● **Testo della pagina**:
▼

Medioevo fantastico: il serpente e il drago
Quella del serpente e del drago è una figura molto complessa anche dal punto di vista simbolico. Per questo motivo, in questa sede affronteremo alcuni aspetti senza pretendere con ciò di esaurire l’argomento.
Iniziamo dicendo che spesso non è semplice distinguere nell’iconografia romanica il serpente dal drago e da altri mostri similari. Il drago, dal punto di vista iconografico, sarà codificato soltanto alla fine del medioevo.
Il dragone riveste un ruolo fondamentale nell’Apocalisse di Giovanni. Contrapposto a Dio, esso appare in particolare nei capitoli 12 e 13. In 12,17 dove lo vediamo alle prese con la Donna partoriente, Michele e “quelli che osservano i comandamenti di Dio e posseggono la testimonianza di Gesù”. In questo contesto il dragone è l’immagine della forza del male, tanto che egli è in grado di conferire “potenza” e “potestà grande” alla bestia venuta dal mare, ovvero al potere politico (Apocalisse 13,2-4). Si ha quasi l’impressione, in questo passo, di trovarsi di fronte a un influsso del manicheismo considerato che sembrerebbe attribuire al male la stessa potenza delle forze del bene.

Della bestia che viene dalla terra e che ha corna simili a quelle dell’Agnello, Giovanni dice tuttavia (Apocalisse XIII,11) che “parlava come un dragone”. Ed è la dissimulazione tipica dell’Anticristo.
Il serpente ha sempre colpito l’immaginario collettivo, soprattutto nell’ambito agrario, vista la sua diffusione nelle campagne. Il fatto che scomparisse completamente nella sua tana, ne ha determinato il collegamento con la terra e con gli inferi. Si narrava inoltre che avesse la capacità di incantare con il suo sguardo.
Inoltre, visto che, come si affermava, nasceva da uova, il serpente veniva associato agli uccelli. Questo è il motivo per cui lo vediamo spesso rappresentato con le ali, esattamente come il dragone.
Destava meraviglia che il serpente perdesse periodicamente la sua pelle ritrovandosene subito una nuova. Diventava così il simbolo della vita che si rinnova da sé e della perennità dell’esistenza.
Tertulliano, rifacendosi ai naturalisti classici, affermava che il serpente aveva la capacità non solo di cambiare la pelle ma anche la sua età. Secondo Tertulliano, questo animale, quando avvertiva la vecchiaia, si incastrava in uno stretto passaggio e, scorticandosi, vi usciva con la pelle nuova e ringiovanito. Il serpente diveniva così il simbolo del tempo che si rinnova e anche della vita.
La rappresentazione del rinnovamento della vita e del ciclico ripetersi del tempo è l’uroboro, il serpente (o drago) che si morde la coda. Si tratta di un simbolo molto antico, visto che lo ritroviamo già nell’antico Egitto sotto forma, ad esempio, di braccialetto. E nel medioevo, con il suo corpo che diventa un cerchio, troviamo l’uroboro spesso raffigurato nelle miniature.

▲

● **Istruzioni di lavoro**:
• 1. Riporta senza modifiche il passo del testo sul serpente e il drago da "Il serpente ha" fino a "come il dragone." compreso.
• 2. Scrivi il seguito del testo sul serpente e il drago nel Medioevo, ripartendo subito dopo la sua ultima frase.
I record provengono da una fonte diversa.

● **Dati**:
▼

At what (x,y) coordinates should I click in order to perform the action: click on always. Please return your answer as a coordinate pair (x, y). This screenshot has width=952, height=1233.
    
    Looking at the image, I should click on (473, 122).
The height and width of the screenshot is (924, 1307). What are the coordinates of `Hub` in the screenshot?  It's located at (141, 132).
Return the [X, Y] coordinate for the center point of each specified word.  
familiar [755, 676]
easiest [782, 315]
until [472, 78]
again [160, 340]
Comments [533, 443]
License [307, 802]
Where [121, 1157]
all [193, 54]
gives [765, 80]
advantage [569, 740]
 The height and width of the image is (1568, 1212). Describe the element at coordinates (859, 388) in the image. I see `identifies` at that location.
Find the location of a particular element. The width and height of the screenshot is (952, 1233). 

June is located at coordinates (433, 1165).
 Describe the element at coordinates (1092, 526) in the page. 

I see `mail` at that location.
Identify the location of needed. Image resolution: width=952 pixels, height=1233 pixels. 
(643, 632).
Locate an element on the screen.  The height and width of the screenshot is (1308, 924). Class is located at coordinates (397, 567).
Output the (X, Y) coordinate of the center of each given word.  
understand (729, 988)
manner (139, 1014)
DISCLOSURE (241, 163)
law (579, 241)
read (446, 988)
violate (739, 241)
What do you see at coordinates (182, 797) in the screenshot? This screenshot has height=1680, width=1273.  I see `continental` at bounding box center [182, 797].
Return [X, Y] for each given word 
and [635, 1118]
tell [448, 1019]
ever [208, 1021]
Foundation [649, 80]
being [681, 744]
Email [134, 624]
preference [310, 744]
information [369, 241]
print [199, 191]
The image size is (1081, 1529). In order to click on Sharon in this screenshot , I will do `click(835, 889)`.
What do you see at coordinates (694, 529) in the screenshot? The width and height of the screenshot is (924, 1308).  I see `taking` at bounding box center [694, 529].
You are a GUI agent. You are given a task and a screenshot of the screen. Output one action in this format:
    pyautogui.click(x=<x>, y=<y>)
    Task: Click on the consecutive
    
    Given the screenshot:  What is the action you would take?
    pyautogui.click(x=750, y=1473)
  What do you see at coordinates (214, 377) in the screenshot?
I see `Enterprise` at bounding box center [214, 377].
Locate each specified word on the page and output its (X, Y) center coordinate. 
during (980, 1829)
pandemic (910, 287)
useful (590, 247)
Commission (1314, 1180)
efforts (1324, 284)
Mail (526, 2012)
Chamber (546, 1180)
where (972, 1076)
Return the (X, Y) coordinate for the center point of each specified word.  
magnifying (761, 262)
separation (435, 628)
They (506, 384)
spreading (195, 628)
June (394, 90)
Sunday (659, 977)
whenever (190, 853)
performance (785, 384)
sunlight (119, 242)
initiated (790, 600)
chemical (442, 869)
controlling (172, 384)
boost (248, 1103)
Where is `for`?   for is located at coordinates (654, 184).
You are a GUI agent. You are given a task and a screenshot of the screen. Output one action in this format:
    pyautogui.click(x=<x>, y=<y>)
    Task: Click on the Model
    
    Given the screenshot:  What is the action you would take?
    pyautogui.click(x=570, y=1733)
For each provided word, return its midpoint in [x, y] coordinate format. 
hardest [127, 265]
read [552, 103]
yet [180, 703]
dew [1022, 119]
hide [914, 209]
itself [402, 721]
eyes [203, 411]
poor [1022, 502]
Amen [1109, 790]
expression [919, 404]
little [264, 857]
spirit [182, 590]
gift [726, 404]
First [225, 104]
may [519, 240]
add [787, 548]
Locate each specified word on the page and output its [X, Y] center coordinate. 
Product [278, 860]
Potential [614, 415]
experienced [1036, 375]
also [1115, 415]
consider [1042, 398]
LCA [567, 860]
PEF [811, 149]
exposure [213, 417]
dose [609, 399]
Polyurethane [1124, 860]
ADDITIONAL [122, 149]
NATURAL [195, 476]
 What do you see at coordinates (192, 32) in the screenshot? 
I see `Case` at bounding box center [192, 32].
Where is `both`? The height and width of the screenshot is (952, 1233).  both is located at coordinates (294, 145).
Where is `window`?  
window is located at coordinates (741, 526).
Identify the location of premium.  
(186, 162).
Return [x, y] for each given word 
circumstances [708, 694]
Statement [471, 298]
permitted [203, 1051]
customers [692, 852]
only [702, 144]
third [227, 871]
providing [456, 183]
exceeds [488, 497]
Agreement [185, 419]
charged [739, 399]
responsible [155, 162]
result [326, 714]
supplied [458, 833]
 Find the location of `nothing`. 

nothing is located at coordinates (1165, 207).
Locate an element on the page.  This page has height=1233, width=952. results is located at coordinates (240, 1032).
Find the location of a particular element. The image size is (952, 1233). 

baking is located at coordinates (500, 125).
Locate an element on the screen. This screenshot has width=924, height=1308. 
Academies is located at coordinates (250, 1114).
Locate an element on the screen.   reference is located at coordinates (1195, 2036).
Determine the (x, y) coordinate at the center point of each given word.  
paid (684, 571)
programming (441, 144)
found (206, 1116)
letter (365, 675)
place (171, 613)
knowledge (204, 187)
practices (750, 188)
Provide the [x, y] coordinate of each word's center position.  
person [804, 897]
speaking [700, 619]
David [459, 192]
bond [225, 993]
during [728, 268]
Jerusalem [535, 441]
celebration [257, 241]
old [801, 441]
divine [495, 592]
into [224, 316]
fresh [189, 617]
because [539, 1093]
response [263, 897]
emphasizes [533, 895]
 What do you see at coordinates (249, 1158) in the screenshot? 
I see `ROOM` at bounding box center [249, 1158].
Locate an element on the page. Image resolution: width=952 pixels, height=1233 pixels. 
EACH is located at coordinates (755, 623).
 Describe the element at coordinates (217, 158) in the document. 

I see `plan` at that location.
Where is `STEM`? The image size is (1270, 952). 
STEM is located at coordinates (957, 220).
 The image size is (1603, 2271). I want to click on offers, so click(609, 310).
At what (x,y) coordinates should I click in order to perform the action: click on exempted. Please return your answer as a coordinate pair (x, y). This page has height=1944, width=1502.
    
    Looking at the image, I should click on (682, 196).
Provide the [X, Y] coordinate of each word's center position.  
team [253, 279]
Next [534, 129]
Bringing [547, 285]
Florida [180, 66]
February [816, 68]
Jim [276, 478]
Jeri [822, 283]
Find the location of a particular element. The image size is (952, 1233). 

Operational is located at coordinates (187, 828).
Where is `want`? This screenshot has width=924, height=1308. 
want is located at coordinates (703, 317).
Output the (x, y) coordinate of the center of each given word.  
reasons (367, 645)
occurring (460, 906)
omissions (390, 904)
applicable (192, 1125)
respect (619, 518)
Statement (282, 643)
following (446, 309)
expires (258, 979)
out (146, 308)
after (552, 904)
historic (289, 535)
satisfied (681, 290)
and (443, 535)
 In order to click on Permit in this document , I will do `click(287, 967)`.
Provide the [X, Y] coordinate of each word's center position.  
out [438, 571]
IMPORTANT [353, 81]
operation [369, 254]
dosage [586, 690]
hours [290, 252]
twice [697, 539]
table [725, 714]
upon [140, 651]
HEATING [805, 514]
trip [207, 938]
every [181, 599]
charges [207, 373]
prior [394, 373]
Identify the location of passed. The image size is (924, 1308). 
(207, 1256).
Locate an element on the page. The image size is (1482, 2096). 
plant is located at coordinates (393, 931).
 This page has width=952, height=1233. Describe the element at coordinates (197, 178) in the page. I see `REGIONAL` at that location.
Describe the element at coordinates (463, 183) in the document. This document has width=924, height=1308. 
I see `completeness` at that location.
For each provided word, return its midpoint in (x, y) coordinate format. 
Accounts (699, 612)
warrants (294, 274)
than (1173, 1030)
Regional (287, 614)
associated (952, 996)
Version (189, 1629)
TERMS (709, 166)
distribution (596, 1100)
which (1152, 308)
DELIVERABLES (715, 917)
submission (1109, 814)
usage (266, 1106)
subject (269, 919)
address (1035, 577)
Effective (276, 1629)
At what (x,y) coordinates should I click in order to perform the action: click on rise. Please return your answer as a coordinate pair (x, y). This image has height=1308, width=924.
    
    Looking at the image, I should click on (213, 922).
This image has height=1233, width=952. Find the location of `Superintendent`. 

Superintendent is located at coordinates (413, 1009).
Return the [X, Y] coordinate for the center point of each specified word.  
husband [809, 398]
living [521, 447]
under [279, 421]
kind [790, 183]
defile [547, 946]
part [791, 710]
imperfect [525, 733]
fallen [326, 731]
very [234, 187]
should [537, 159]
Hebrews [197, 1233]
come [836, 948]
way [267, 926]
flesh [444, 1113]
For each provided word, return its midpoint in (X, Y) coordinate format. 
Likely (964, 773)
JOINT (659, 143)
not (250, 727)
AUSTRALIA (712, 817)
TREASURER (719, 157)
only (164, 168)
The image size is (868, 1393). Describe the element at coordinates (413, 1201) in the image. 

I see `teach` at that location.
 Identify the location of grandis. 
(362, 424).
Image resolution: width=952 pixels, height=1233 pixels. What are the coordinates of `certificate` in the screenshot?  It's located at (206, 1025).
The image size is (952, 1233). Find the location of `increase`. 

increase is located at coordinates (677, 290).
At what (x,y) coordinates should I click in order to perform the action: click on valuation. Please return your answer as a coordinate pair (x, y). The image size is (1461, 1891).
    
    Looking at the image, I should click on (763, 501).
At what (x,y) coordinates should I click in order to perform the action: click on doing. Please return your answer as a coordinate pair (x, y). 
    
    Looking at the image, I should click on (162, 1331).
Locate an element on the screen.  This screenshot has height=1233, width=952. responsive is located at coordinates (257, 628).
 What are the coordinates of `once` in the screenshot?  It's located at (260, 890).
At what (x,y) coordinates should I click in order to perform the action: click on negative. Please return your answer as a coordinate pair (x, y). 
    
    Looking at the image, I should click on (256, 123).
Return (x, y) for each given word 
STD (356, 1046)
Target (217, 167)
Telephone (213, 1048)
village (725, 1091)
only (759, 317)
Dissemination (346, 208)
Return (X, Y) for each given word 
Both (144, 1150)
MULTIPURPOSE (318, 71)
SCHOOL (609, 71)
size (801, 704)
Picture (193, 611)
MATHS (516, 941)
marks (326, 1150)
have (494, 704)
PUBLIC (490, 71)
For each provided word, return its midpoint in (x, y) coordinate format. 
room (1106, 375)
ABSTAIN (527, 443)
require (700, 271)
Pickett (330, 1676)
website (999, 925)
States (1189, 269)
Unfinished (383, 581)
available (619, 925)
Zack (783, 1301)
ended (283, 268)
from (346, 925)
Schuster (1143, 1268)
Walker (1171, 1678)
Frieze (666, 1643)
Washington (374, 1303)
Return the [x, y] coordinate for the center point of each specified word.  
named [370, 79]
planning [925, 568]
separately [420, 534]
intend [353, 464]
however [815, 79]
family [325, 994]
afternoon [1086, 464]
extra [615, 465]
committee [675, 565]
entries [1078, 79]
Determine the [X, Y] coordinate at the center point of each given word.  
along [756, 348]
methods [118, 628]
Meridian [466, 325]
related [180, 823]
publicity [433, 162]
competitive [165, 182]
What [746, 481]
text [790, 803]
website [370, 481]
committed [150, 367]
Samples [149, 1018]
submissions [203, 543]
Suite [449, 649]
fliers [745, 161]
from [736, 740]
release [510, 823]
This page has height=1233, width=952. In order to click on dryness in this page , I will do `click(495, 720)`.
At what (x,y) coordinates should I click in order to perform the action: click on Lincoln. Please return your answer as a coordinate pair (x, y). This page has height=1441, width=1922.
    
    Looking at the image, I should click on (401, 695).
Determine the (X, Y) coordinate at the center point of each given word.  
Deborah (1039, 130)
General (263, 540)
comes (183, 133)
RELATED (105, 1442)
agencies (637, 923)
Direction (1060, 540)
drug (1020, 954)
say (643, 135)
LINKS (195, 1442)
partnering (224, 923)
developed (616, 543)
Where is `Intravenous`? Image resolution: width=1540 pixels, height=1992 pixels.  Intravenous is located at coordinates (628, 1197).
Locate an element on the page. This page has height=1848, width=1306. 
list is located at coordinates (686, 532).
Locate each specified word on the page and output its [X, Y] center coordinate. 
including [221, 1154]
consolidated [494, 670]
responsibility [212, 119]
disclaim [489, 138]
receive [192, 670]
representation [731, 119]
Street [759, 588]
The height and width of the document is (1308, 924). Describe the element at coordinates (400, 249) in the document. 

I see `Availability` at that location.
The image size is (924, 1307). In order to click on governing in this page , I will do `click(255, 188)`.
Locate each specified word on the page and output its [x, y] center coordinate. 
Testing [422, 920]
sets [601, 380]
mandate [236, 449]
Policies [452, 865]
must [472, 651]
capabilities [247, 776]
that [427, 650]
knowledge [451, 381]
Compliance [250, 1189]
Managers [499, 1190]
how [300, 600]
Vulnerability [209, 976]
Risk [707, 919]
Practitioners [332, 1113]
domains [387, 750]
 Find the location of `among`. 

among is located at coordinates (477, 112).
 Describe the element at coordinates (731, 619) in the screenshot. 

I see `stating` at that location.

▲

● **Risposte scritte**:
• 1.
Il serpente ha sempre colpito l’immaginario collettivo, soprattutto nell’ambito agrario, vista la sua diffusione nelle campagne. Il fatto che scomparisse completamente nella sua tana, ne ha determinato il collegamento con la terra e con gli inferi. Si narrava inoltre che avesse la capacità di incantare con il suo sguardo.
Inoltre, visto che, come si affermava, nasceva da uova, il serpente veniva associato agli uccelli. Questo è il motivo per cui lo vediamo spesso rappresentato con le ali, esattamente come il dragone.

• 2.
Si credeva che l’uroboro, assimilato a una lucertola, avesse la capacità di recuperare la coda perduta. Era anche opinione diffusa che l’uroboro, ripiegandosi su sé stesso e succhiando la propria coda, ritrovasse le forze vitali. Proprio nella cosa si trovava un principio vitale che, una volta assorbito, avrebbe permesso alla creatura di rigenerarsi. Da qui il senso delle raffigurazioni dell’uroboro nei testi di alchimia.
Il principio del serpente uroboro si ritrova in tanti altri esseri raffigurati mentre si mordono la coda.
Un ‘eco si ritrova anche nelle raffigurazioni di personaggi ritratti in forma acciambellata, come è il caso del cane, dell’uomo e della serena nei medaglioni del portale di Vézelay

Affine all’uroboro è l’anfisbena che è, invece, il serpente dotato di due teste alle sue estremità. Già Plinio, dal quale i commentatori medievali attingevano era certo della sua esistenza. Brunetto Latini, maestro di Dante, scrive che “Anfismenia è una sorta di serpente che ha due teste: l’una al suo posto e l’altra nella coda, e da ciascuna parte può mordere, e corre agilmente, e i suoi occhi sono rilucenti come candele”.
Un nodo ottenuto dall’intersezione di due anfisbene si può vedere all’interno della cattedrale di Bayeux.

Talvolta troviamo il serpente rappresentato sotto forma di spirale. La spirale è movimento, seppure relativo, a differenza del cerchio il cui movimento non ha mai fine.
La spirale si ritrova talvolta nei pastorali dei vescovi e degli abati dove termina con la raffigurazione di un serpente o di un drago. Il motivo di questa singolare rappresentazione si può rinvenire in alcuni passi biblici che, nell’immaginario medievale, facevano assimilare l’immagine del serpente addirittura alla figura di Cristo.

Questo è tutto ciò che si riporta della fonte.